One of the grossest thing I’ve ever witnessed in life happened at the aptly-named Tomkat gay porn theater in West Hollywood a long time ago. I walked into the theater and spent 2 seconds of my life looking at a twink of a boy on his knees in front of a nasty old troll who had a Diet Mountain Dew in his hand. I pivoted out of that bitch like dick wasn’t even on my mind. I mean, a Diet Mountain Dew?! Really?! Who drinks that (keep your hands down if you do)?!
Anyway, my guesses are: Sean Hayes or David Hyde Pierce?

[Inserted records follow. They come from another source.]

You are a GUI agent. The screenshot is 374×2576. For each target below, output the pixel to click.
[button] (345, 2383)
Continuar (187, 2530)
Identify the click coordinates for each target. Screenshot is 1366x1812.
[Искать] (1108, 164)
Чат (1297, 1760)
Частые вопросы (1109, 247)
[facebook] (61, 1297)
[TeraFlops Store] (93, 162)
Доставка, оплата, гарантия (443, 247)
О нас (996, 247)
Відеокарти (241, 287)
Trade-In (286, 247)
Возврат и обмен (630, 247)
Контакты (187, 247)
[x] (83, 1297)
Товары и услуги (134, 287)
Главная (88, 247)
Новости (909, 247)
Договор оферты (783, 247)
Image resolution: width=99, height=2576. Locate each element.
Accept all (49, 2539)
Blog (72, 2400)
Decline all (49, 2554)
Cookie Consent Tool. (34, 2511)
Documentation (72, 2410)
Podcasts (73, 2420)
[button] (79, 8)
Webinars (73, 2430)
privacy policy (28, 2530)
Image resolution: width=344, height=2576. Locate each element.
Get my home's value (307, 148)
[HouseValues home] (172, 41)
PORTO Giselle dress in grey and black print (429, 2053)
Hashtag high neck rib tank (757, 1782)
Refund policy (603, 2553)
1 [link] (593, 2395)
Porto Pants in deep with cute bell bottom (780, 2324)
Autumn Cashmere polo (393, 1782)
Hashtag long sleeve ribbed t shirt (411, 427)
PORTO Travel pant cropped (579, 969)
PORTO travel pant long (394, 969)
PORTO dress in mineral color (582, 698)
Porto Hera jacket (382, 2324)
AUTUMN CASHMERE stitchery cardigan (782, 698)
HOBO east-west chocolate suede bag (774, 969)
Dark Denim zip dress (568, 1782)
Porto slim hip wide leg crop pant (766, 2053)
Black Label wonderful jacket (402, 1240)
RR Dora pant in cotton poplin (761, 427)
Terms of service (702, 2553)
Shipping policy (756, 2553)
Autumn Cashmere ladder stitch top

Which washed out singer-songwriter might have overestimated the demand for his upcoming 2011 comeback? He failed to charm even a single person on the domestic violence awareness course he was ordered to attend after assaulting his partner during his time away from the spotlight. They all regarded him as a “bit of a knob”. (Popbitch via Blind Gossip)
Chris Brown is too easy, so I’ll go with Finley Quaye? Click here if a WHO?! just screamed into your brain.
This former A list movie and television actor, recently lost a great deal of weight. Apparently it was not enough though. At a recent party, he sat his still large frame into an antique chair and it promptly collapsed under his weight. Damage? $35,000. (CDAN)
That’s what you get for buying a $35,000 chair! Drew Carey or John Goodman, but I don’t think either of them have ever been considered major movie stars….
Could it be that a certain siren is sucking up to a certain sexpot’s sibling? Let’s hear Liza try to say that three times fast! Everyone is gabbing about this latest conjunction as if it means something. Honey, not only does he have a famous sister, but he’s a “sister” – if you catch my drift. (Billy Masters via Blind Gossip)
Eva Longoria and Penelope Cruz’s brother? Evidence.